Greenberg appointed to the MBUSD school board

MBUSD Superintendent John Bowes administers the oath of office to new trustee Bruce Greenberg. Photo by Kevin Cody

by Mark McDermott 

Bruce Greenberg was appointed to the Manhattan Beach Unified School District at a special meeting Wednesday afternoon. Greenberg will fill the vacancy left by Jason Boxer, who resigned in January. 

The board chose an appointment process over a special election due to its cost, which the LA County Registrar estimated at $879,000. Six candidates vied for the position. Each filed extensive applications, due at the end of last week, and then faced the fraught challenge of making their cases in a series of two-minute answers before the school board. 

Board president Cathey Graves acknowledged the difficulty of the appointment process. 

“I would of course prefer for this process to happen in an election,” Graves said. “I think we probably would all prefer that, but we have a responsibility as a board to be fiscally responsible, and that would not be fiscally responsible. Making an appointment is the fiscally responsible thing. But I think that weighs really heavy on all of us as board members.” 

The six candidates offered a broad array of experiences. 

Michael Brunick is a technology and communications professional who is currently a senior vice president at Yahoo. He is a Manhattan Beach native and MBUSD alum who has volunteered extensively in local schools. 

Dina Sayegh Doll is an attorney, and the founder of her own firm, as well as a legal analyst and journalist. James Myrtle is a biotechnology scientist and chemistry teacher, and an immigrant whose rags-to-riches story began in Compton. Nathalie Rosen is a newcomer to Manhattan Beach who has worked as a bookkeeper and paralegal and was the president of the parent committee in a French immersion school in Los Angeles. Carrie Wetsch is a Manhattan Beach native who helped establish MBUSD’s Special Education Advisory Committee. 

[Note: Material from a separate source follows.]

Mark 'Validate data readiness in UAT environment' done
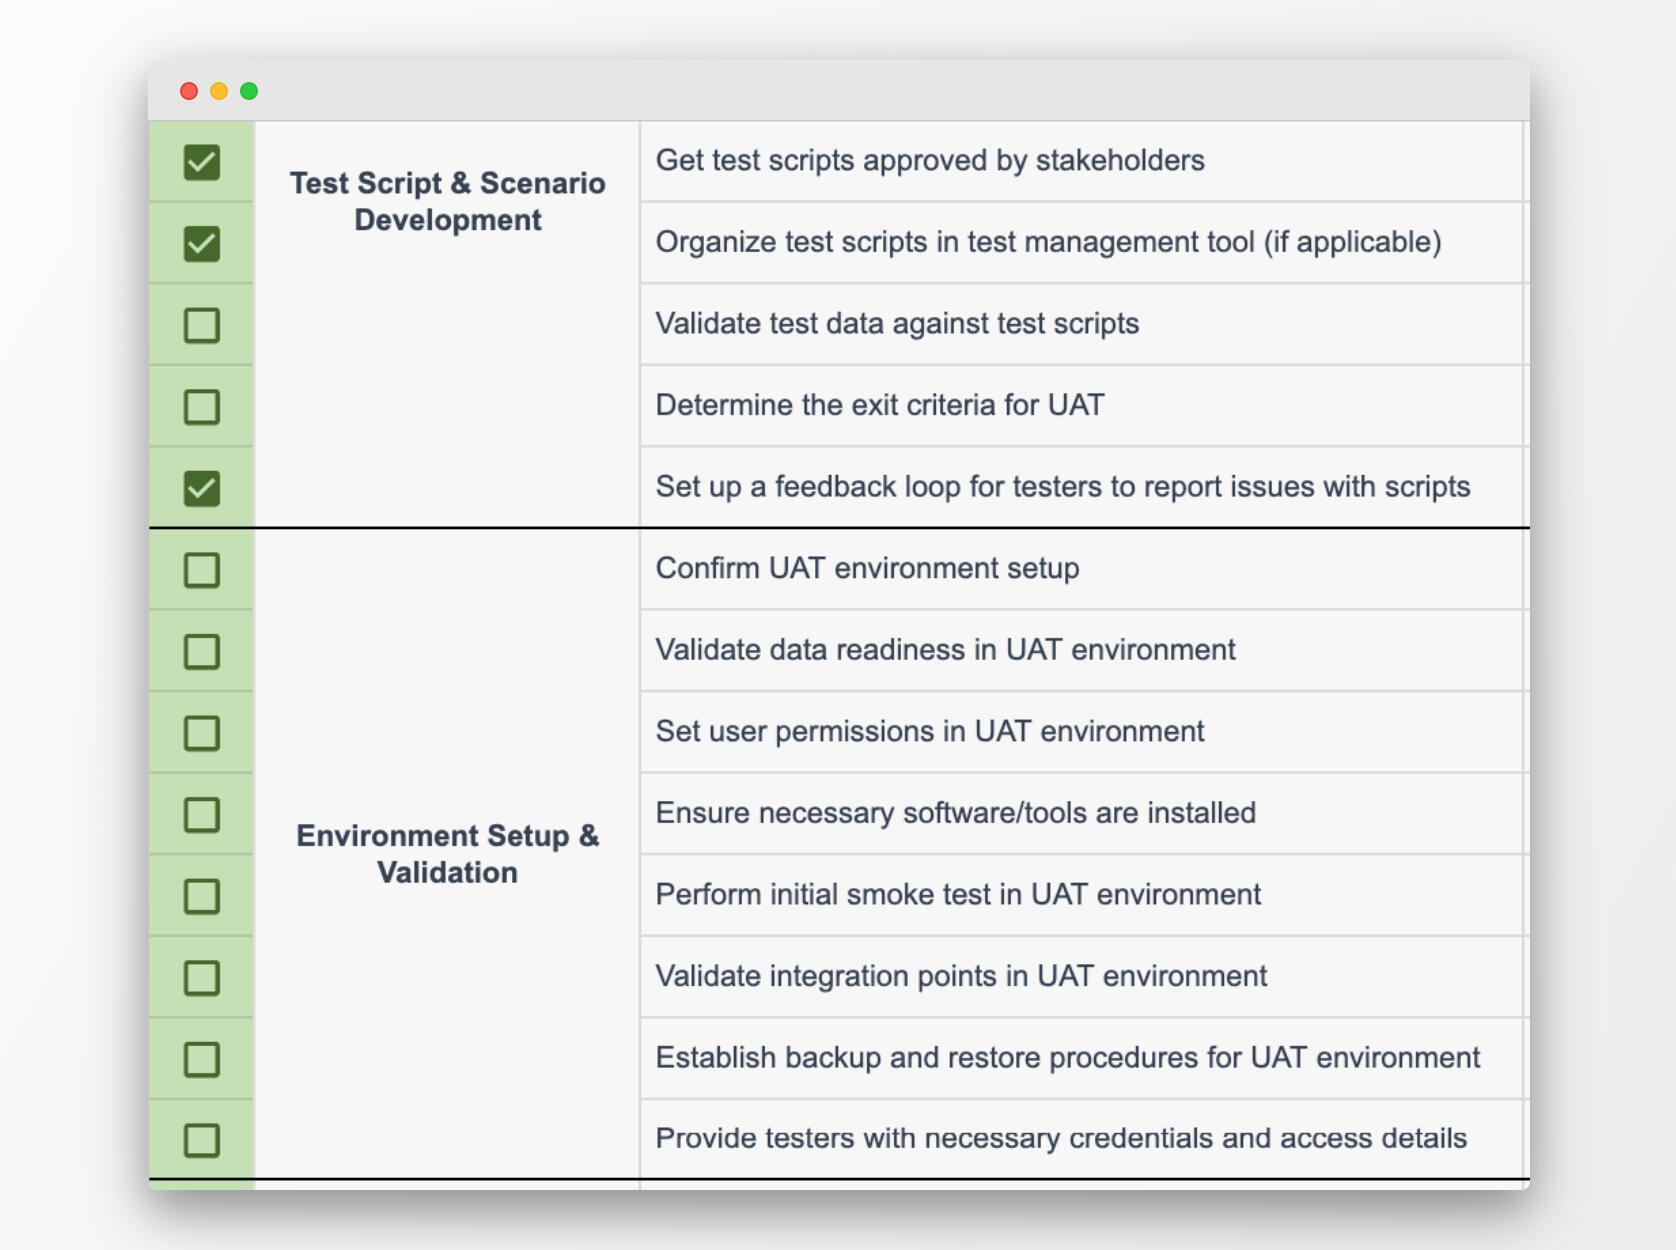 [x=201, y=652]
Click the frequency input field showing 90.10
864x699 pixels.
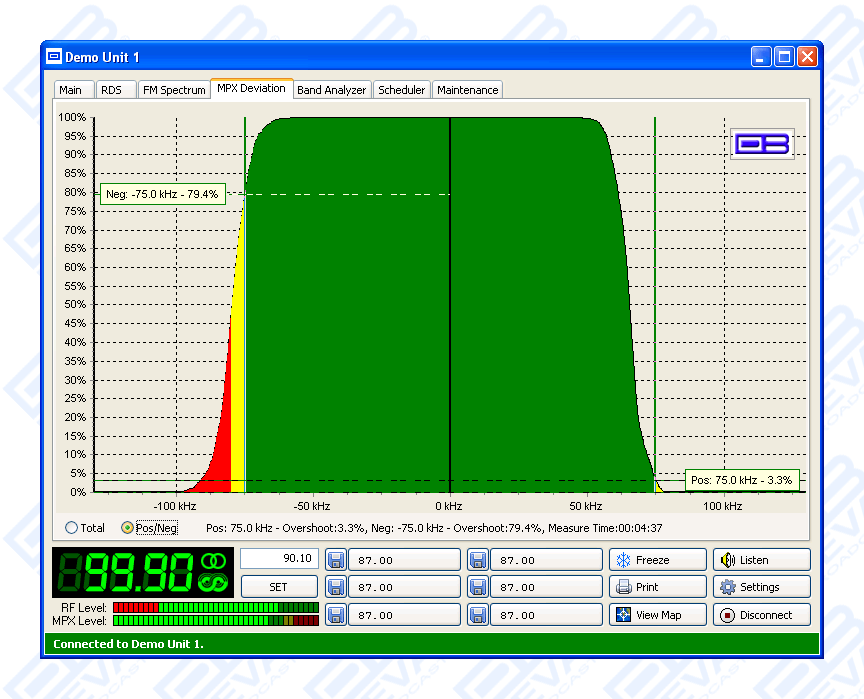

Greenberg, a technology business executive with an MBA from Duke and an undergraduate history degree from Dartmouth, was the first of the candidates to face the board. His knowledge of the district and well-articulated business acumen clearly dazzled the board. When asked to identify a board decision he felt strongly about, he demonstrated a precise knowledge of district finances. 

“I think the most important decision that the board makes, year after year, is the budget,” Greenberg said. “We have a $91-plus million dollar budget, and the decisions are made in this boardroom about the budget are a statement of our priorities. There are no easy decisions in budget making. I mean, 20 years in the private sector, every company and every organization has a budget, and every budget is a tough decision about the allocation of scarce resources, and everything is a trade-off. I get that it’s a fixed pie, and the dollar that’s allocated to one program or one department is a dollar that doesn’t get allocated to another department or program.” 

MBUSD Superintendent John Bowes distributes ballot to school
board members. Photo by Kevin Cody

Greenberg identified facilities and maintenance as an area where things could be improved. He’s the MBUSD representative on the City’s Parks and Recreation Committee, and demonstrated detailed knowledge of school facilities. 

“Our community is investing a lot of money through Measure EE and Measure C into upgrading our facilities,” he said. “As a board, we have a duty of stewardship to maintain these facilities as if they were our own. None of us would buy an expensive home in Manhattan Beach and then defer critical maintenance. And unfortunately within our budget, we have almost $10 million in critically deferred maintenance on facilities. And I think and I’m concerned that we’re investing $150 million…We need to maintain these facilities for the long term. Otherwise, we’re making decisions that are pennywise and pound foolish.” 

Brunick, who ran for school board in 2020 and finished 300 votes short of Boxer, likewise displayed a hyper-articulate, deep knowledge of the district, easily touching on emerging learning models as well as the district’s budgetary needs. He was a leader for the 2019 parcel tax and spoke of the urgent need to pass a new tax before that measure expires. 

“Measure MB is set to sunset 2024 and a renewal will have to be considered,” he said. “We will be looking at a negative impact to the MBUSD budget. I have personal experience with what it takes to evaluate and execute a successful parcel tax initiative.” 

The voting was done by ballot at the dais. In the first round, the trustees were asked to vote for two candidates. Greenberg earned votes from all four trustees, Brunick received three votes, and Wetsch received a single vote. The second round of balloting was narrowed to the two top candidates. The board then decided to ask Greenberg and Brunick additional questions. Afterward, Greenberg prevailed in a 3-1 vote. He was sworn in immediately and participated as a trustee in Wednesday night’s regularly scheduled meeting.

Newly appointed trustee Bruce Greenberg talks with Michael Brunick, who was a finalist. Photo by Kevin Cody


Greenberg and fellow candidate Dina Sayegh Doll chat after the appointment proceedings.